- _Task goal_:
Print every entry below again. Nothing may differ from the original.

- _Dataset_:
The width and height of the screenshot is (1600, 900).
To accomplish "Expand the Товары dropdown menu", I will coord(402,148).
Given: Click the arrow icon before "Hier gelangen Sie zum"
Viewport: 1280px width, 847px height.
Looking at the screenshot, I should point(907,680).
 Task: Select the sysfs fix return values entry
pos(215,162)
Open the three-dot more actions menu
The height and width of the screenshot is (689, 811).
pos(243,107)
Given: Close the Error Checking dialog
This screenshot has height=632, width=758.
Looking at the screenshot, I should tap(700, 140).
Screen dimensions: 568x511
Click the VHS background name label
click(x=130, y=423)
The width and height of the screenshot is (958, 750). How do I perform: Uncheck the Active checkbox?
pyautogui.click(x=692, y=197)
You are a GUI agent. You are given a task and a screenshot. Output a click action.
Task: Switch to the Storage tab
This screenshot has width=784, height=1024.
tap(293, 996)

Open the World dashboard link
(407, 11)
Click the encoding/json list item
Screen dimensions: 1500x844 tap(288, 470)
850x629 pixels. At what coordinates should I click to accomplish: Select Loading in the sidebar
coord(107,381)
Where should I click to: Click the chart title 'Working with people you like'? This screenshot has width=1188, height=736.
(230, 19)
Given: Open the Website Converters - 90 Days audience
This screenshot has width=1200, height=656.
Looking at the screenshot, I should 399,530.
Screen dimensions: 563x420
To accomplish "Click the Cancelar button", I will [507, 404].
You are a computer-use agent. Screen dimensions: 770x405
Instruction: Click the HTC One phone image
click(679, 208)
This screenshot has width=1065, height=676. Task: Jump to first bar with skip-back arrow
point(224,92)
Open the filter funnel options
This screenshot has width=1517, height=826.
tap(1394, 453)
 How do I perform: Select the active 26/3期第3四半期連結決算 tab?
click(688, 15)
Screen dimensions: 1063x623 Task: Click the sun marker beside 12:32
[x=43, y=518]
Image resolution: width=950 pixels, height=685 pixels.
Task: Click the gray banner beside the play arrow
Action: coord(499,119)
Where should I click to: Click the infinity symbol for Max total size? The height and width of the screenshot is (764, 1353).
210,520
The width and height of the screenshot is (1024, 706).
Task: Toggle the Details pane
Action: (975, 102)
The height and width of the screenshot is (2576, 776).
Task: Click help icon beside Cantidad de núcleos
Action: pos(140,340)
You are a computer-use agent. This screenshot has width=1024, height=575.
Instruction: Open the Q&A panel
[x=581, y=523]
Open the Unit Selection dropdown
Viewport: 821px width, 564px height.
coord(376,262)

- _Result of this task_:
The width and height of the screenshot is (1600, 900).
To accomplish "Expand the Товары dropdown menu", I will coord(402,148).
Given: Click the arrow icon before "Hier gelangen Sie zum"
Viewport: 1280px width, 847px height.
Looking at the screenshot, I should point(907,680).
 Task: Select the sysfs fix return values entry
pos(215,162)
Open the three-dot more actions menu
The height and width of the screenshot is (689, 811).
pos(243,107)
Given: Close the Error Checking dialog
This screenshot has height=632, width=758.
Looking at the screenshot, I should tap(700, 140).
Screen dimensions: 568x511
Click the VHS background name label
click(x=130, y=423)
The width and height of the screenshot is (958, 750). How do I perform: Uncheck the Active checkbox?
pyautogui.click(x=692, y=197)
You are a GUI agent. You are given a task and a screenshot. Output a click action.
Task: Switch to the Storage tab
This screenshot has width=784, height=1024.
tap(293, 996)

Open the World dashboard link
(407, 11)
Click the encoding/json list item
Screen dimensions: 1500x844 tap(288, 470)
850x629 pixels. At what coordinates should I click to accomplish: Select Loading in the sidebar
coord(107,381)
Where should I click to: Click the chart title 'Working with people you like'? This screenshot has width=1188, height=736.
(230, 19)
Given: Open the Website Converters - 90 Days audience
This screenshot has width=1200, height=656.
Looking at the screenshot, I should 399,530.
Screen dimensions: 563x420
To accomplish "Click the Cancelar button", I will [507, 404].
You are a computer-use agent. Screen dimensions: 770x405
Instruction: Click the HTC One phone image
click(679, 208)
This screenshot has width=1065, height=676. Task: Jump to first bar with skip-back arrow
point(224,92)
Open the filter funnel options
This screenshot has width=1517, height=826.
tap(1394, 453)
 How do I perform: Select the active 26/3期第3四半期連結決算 tab?
click(688, 15)
Screen dimensions: 1063x623 Task: Click the sun marker beside 12:32
[x=43, y=518]
Image resolution: width=950 pixels, height=685 pixels.
Task: Click the gray banner beside the play arrow
Action: coord(499,119)
Where should I click to: Click the infinity symbol for Max total size? The height and width of the screenshot is (764, 1353).
210,520
The width and height of the screenshot is (1024, 706).
Task: Toggle the Details pane
Action: (975, 102)
The height and width of the screenshot is (2576, 776).
Task: Click help icon beside Cantidad de núcleos
Action: pos(140,340)
You are a computer-use agent. This screenshot has width=1024, height=575.
Instruction: Open the Q&A panel
[x=581, y=523]
Open the Unit Selection dropdown
Viewport: 821px width, 564px height.
coord(376,262)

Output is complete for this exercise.